The Forestry Commission (FC) has closed down two checkpoints on the Accra/Nkawkaw road to enable free movement of lumber to the various markets.
The Nsaba checkpoint near Nkawkaw is closed while the Bunso checkpoint in the Eastern Region would be closed on Monday, November 23, 2020.
The Commission said other roads across the country with too many checkpoints would also be reduced.
Mr John Allotey, Chief Executive Officer of Forestry Commission, said this on Thursday when he interacted with the Nkawkaw Timber Market Association to address their challenges.
The FC boss said his outfit had received complaints that the checkpoints were too many on the roads and that the officials manning them constantly harassed and impounded their vehicles when they were transporting the lumber to the markets.
Mr. Allotey said the officials who worked at the closed checkpoints would be sent to the forest to protect the trees from illegal chainsaw activities and as well educate them on the need to preserve the country’s ecosystem.

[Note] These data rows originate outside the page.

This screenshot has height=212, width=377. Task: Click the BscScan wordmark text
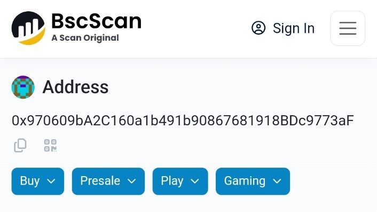click(96, 21)
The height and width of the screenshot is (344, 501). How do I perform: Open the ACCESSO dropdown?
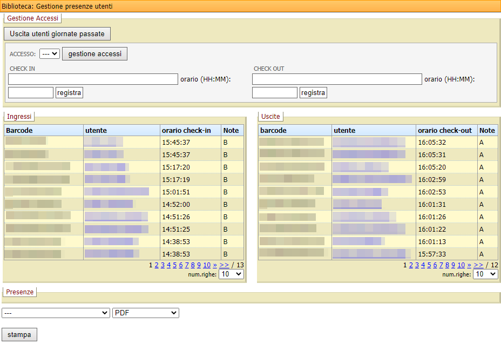50,54
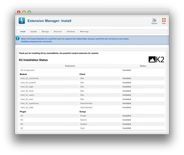This screenshot has height=155, width=184.
Task: Select the Discover tab
Action: [58, 32]
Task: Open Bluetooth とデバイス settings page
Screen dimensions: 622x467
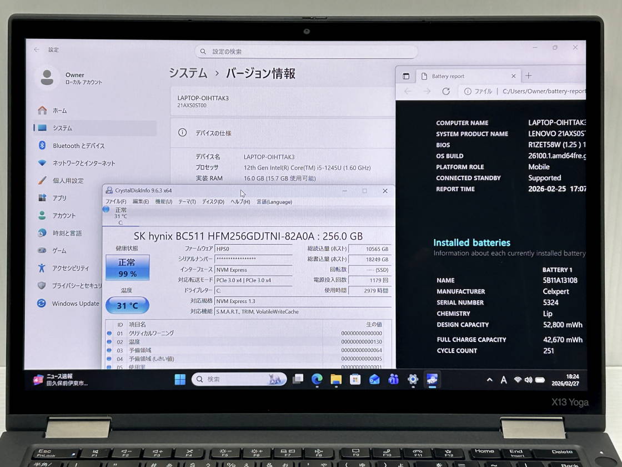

He explained that it would be better for the Commission to enforce the laws at the forest gate rather than arresting the wood operators on the roads when they had already cut the trees for the market.

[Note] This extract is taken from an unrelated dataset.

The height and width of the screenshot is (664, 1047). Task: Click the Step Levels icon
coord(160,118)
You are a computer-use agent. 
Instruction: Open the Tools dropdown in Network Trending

Mr. Allotey said the Commission would continue to engage with the private wood operators at the various timber markets to intensify education on the documentation processes required in carrying out their businesses to avoid flouting the laws governing the protection of the forest.

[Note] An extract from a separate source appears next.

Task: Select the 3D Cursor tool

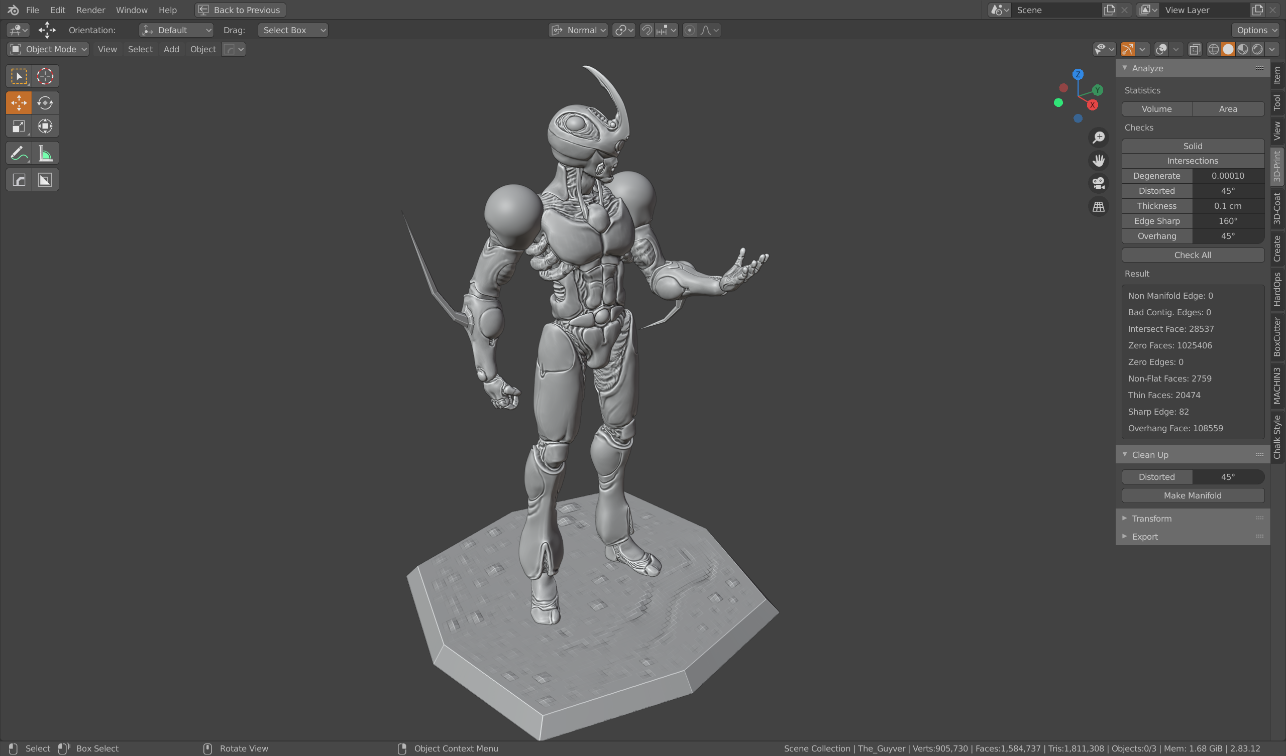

He urged the wood operators to register with the Timber Industry Development Division of the FC, responsible for overseeing and ensuring compliance to the laws, regulations and procedures along the supply chain from the carting of logs to the industry floor and to export or trade on the domestic market.
Mr. Allotey stated the Commission’s commitment to create an enabling and friendly environment for stakeholders in the timber industry to improve on their businesses subject to the law.
This, he explained, would create the needed job opportunities for the teeming youth in the country.
In June 2009, the government of Ghana ratified the voluntary partnership agreements with the European Union to control illegal logging.
The agreement enforces the requirement for communities to provide written consent before logging takes place on their land. It also commits Ghana to a participatory review of forest policy, regulation and intuitions.
Nana Kofi Asante, Chairman of the Nkawkaw Timber Market Association, commended the Commission for reducing the checkpoints, stressing that the seizure of truckloads of lumber by officials of the Commission had been the main challenge affecting the association.
He pledged to collaborate with the Commission to address the issue of illegal felling of trees in the forest and the acquisition of permits and other documentation to transport the lumber to the market.